● **Directions**
Each line from the start of the records through the line containing "notificaciones.judiciales@bellasartes.edu.co (156, 1861)" is to be transcribed exactly, and no other line is to be included.

● **Provided information**
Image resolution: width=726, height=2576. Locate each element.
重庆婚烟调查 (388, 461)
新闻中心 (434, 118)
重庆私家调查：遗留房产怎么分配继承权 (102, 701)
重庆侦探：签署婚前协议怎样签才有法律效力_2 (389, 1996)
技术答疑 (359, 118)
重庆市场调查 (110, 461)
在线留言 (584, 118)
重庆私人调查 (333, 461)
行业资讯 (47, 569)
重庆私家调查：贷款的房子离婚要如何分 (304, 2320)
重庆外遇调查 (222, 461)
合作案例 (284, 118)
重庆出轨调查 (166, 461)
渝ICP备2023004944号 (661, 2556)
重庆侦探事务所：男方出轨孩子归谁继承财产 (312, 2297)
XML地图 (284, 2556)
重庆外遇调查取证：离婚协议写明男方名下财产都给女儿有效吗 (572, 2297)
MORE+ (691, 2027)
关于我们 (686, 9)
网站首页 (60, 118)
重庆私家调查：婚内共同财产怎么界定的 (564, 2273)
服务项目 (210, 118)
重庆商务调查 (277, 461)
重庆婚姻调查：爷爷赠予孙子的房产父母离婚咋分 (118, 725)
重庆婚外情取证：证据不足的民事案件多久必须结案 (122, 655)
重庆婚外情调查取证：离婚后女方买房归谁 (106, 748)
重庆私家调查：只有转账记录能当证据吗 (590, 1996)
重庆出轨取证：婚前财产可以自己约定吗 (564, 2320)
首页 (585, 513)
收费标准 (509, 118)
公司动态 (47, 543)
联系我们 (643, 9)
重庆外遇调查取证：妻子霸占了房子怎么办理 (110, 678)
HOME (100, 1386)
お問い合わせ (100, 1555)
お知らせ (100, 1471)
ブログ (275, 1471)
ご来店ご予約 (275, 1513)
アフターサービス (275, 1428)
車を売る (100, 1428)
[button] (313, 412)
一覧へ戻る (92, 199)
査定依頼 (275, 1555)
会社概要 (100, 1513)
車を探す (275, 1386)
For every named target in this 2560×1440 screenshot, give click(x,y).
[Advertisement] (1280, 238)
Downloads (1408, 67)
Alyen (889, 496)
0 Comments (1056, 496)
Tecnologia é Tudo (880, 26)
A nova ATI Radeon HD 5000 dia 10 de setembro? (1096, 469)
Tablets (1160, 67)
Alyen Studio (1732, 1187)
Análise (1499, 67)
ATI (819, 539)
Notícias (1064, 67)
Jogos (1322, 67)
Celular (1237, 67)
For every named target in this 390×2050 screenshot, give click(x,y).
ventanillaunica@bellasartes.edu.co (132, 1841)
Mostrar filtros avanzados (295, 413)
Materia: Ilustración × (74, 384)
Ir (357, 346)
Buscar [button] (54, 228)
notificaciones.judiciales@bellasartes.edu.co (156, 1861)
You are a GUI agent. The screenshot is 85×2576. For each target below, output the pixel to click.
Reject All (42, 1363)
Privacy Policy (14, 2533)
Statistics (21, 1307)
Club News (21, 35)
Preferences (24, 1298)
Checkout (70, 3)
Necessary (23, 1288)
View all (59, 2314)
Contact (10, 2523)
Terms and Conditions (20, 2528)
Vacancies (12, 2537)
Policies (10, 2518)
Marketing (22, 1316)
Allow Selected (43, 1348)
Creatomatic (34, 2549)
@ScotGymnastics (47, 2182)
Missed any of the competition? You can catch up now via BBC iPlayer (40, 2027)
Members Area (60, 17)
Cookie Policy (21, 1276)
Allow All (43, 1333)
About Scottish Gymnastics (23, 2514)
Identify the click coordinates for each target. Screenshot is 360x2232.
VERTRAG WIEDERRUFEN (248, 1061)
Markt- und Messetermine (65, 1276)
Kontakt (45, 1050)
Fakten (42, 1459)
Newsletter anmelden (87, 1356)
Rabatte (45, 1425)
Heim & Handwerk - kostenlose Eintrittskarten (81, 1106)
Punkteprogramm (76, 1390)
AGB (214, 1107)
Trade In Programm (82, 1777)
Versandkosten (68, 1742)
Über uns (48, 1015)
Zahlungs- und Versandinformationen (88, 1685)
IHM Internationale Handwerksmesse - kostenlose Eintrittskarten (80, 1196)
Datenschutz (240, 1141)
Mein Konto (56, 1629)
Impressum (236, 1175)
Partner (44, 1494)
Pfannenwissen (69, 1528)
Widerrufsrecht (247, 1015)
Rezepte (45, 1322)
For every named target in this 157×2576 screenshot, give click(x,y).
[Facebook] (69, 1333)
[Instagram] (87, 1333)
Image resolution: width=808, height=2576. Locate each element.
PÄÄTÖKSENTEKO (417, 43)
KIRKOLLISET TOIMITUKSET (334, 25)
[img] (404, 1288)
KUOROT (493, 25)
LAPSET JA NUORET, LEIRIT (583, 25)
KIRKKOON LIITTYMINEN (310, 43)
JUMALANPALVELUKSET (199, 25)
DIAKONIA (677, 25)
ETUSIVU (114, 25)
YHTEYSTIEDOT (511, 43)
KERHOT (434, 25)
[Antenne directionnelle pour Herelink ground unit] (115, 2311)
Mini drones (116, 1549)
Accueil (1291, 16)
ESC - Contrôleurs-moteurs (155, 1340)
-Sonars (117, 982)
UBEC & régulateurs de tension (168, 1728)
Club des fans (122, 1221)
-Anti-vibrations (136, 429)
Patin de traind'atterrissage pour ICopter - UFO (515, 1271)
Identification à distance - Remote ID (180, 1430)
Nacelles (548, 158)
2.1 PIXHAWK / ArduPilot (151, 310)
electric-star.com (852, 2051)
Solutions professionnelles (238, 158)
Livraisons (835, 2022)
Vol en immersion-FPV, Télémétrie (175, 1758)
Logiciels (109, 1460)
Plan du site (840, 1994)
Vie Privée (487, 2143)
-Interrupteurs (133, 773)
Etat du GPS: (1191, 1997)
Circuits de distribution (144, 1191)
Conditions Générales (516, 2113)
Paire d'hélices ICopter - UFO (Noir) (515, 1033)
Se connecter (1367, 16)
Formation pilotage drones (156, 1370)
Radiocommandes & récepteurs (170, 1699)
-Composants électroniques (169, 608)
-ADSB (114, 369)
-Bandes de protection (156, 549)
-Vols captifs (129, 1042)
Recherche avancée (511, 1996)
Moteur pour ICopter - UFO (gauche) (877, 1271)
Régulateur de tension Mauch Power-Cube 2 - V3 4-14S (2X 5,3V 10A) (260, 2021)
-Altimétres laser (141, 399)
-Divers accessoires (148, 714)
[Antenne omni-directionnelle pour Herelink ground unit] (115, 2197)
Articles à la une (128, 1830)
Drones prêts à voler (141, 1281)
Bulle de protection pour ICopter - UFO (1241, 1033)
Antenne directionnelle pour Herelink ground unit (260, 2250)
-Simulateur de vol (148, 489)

● **Response box**
Image resolution: width=726, height=2576. Locate each element.
重庆婚烟调查 (388, 461)
新闻中心 (434, 118)
重庆私家调查：遗留房产怎么分配继承权 (102, 701)
重庆侦探：签署婚前协议怎样签才有法律效力_2 (389, 1996)
技术答疑 (359, 118)
重庆市场调查 (110, 461)
在线留言 (584, 118)
重庆私人调查 (333, 461)
行业资讯 (47, 569)
重庆私家调查：贷款的房子离婚要如何分 (304, 2320)
重庆外遇调查 (222, 461)
合作案例 (284, 118)
重庆出轨调查 (166, 461)
渝ICP备2023004944号 (661, 2556)
重庆侦探事务所：男方出轨孩子归谁继承财产 (312, 2297)
XML地图 (284, 2556)
重庆外遇调查取证：离婚协议写明男方名下财产都给女儿有效吗 (572, 2297)
MORE+ (691, 2027)
关于我们 (686, 9)
网站首页 (60, 118)
重庆私家调查：婚内共同财产怎么界定的 (564, 2273)
服务项目 (210, 118)
重庆商务调查 (277, 461)
重庆婚姻调查：爷爷赠予孙子的房产父母离婚咋分 (118, 725)
重庆婚外情取证：证据不足的民事案件多久必须结案 (122, 655)
重庆婚外情调查取证：离婚后女方买房归谁 (106, 748)
重庆私家调查：只有转账记录能当证据吗 (590, 1996)
重庆出轨取证：婚前财产可以自己约定吗 (564, 2320)
首页 (585, 513)
收费标准 (509, 118)
公司动态 (47, 543)
联系我们 (643, 9)
重庆外遇调查取证：妻子霸占了房子怎么办理 (110, 678)
HOME (100, 1386)
お問い合わせ (100, 1555)
お知らせ (100, 1471)
ブログ (275, 1471)
ご来店ご予約 (275, 1513)
アフターサービス (275, 1428)
車を売る (100, 1428)
[button] (313, 412)
一覧へ戻る (92, 199)
査定依頼 (275, 1555)
会社概要 (100, 1513)
車を探す (275, 1386)
For every named target in this 2560×1440 screenshot, give click(x,y).
[Advertisement] (1280, 238)
Downloads (1408, 67)
Alyen (889, 496)
0 Comments (1056, 496)
Tecnologia é Tudo (880, 26)
A nova ATI Radeon HD 5000 dia 10 de setembro? (1096, 469)
Tablets (1160, 67)
Alyen Studio (1732, 1187)
Análise (1499, 67)
ATI (819, 539)
Notícias (1064, 67)
Jogos (1322, 67)
Celular (1237, 67)
For every named target in this 390×2050 screenshot, give click(x,y).
ventanillaunica@bellasartes.edu.co (132, 1841)
Mostrar filtros avanzados (295, 413)
Materia: Ilustración × (74, 384)
Ir (357, 346)
Buscar [button] (54, 228)
notificaciones.judiciales@bellasartes.edu.co (156, 1861)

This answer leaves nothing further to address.